This enables you to monitor the backup, copy, and restore activities of all accounts in your organization from your management account.
Delegated administrator
Delegated administration provides a convenient way for assigned users in a registered member account to perform most AWS Backup administrative tasks. You can choose to delegate administration of AWS Backup to a member account in AWS Organizations, thereby extending the ability to manage AWS Backup from outside the management account and across the entire organization.
A management account, by default, is the account used to edit and manage policies. Using the delegated administrator feature, you can delegate these management functions to member accounts you designate. In turn, those accounts can manage policies, in addition to the management account.
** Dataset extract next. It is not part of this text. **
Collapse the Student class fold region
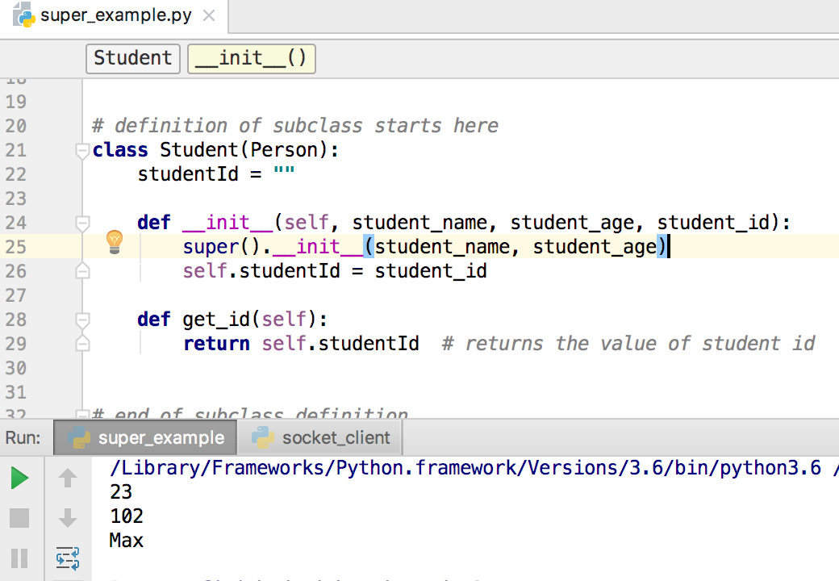 (x=81, y=148)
After a member account has been successfully registered for delegated administration, it is a delegated administrator account. Note that accounts, not users, are designated as delegated administrators.
Enabling delegated administrator accounts allows the option of managing backup policies, it minimizes the number of users with access to the management account, and it permits cross-account monitoring of jobs.
Below is a table showing the functions of the management account, accounts delegated as Backup administrators, and accounts that are members within the AWS Organization.
PRIVILEDGES | MANAGEMENT ACCOUNT | DELEGATED ADMINISTRATOR | MEMBER ACCOUNT |
---|---|---|---|
Register/deregister delegated administrator accounts | Yes | No | No |
Manage backup policies across accounts in AWS Organizations | Yes | Yes | No |
Monitor cross-account jobs | Yes | Yes | No |
Prerequisites
Before you can delegate backup administration, you must first register at least one member account in your AWS organization as a delegated administrator. Before you can register an account as a delegated administrator, you must first configure the following:
AWS Organizations must be enabled and configured with at least one member account in addition to your default management account.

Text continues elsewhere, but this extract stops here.